E-Care or Electronic-Care is the healthcare provided via telemedicine and/or secure messaging platforms.
Why eliminate insurance?
We’re not advocating to eliminate insurance completely. However, we would like to see insurance reserved for high cost items such as surgeries, hospitalizations, and significant unforeseen events, not every day visits.
Who should subscribe to Direct E-Care?
Those who are self-employed, without insurance
People with ridiculously high deductibles
People with health shares
Small businesses that want to offer something to their employees in terms of "healthcare" that the business can afford
As a Medicare or Medicaid patient, can I sign up for Direct E-Care?
Yes. However, at this time, Medicare or Medicaid will not pay toward your DEC plan.
Can I get controlled substances through Direct E-Care?
No. Controlled substances are best managed by your Primary Care Provider.
What states are eligible for care?
Currently, we are serving patients in Idaho and hope to expand to other states in the near future.
So what is Direct E-Care?
In Direct E-Care, the patient pays directly to the medical provider for the care provided, without giving a huge portion of each dollar spent to insurance companies.
Okay, but how is Direct E-Care really affordable?
Only $35 per month, or $370 per year, provides unlimited telehealth visits and access to our patient portal/secure messaging.

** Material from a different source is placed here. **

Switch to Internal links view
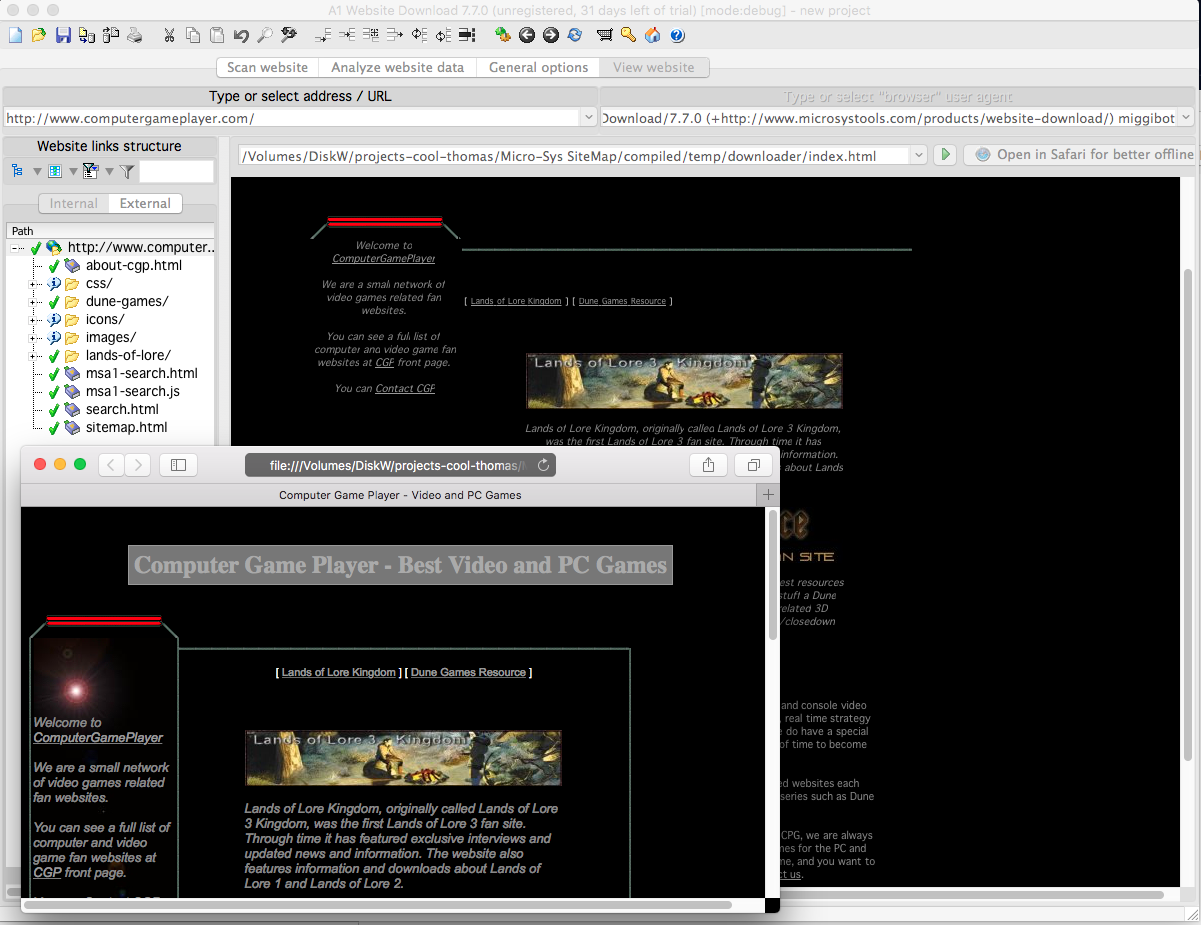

Compared to traditional insurance, which averages per person $438/month or $5,256/year (not counting co-pays and deductibles), the savings is significant. Our annual plan will save you an additional $50/year.

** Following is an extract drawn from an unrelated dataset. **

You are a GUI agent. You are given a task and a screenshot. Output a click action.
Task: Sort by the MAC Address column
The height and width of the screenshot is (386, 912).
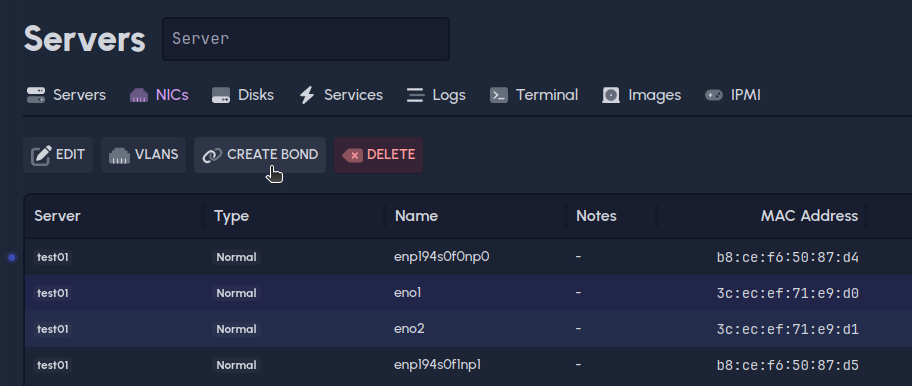click(809, 216)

How many additional people can I add to my subscription?
You can add as many people to your subscription as you like. Each person added will be an additionally $35/month or $370/year.
Is Direct E-Care primary care?
No. It is to be used in parallel to primary care much like urgent care, but in an electronic/telemedicine format.
Do I still need traditional insurance?
Yes. However, it might be in your best interests to aim for a catastrophic plan with a high deductible and couple it with a Health Savings Account (HSA) OR you may want to look into a HealthShare type plan.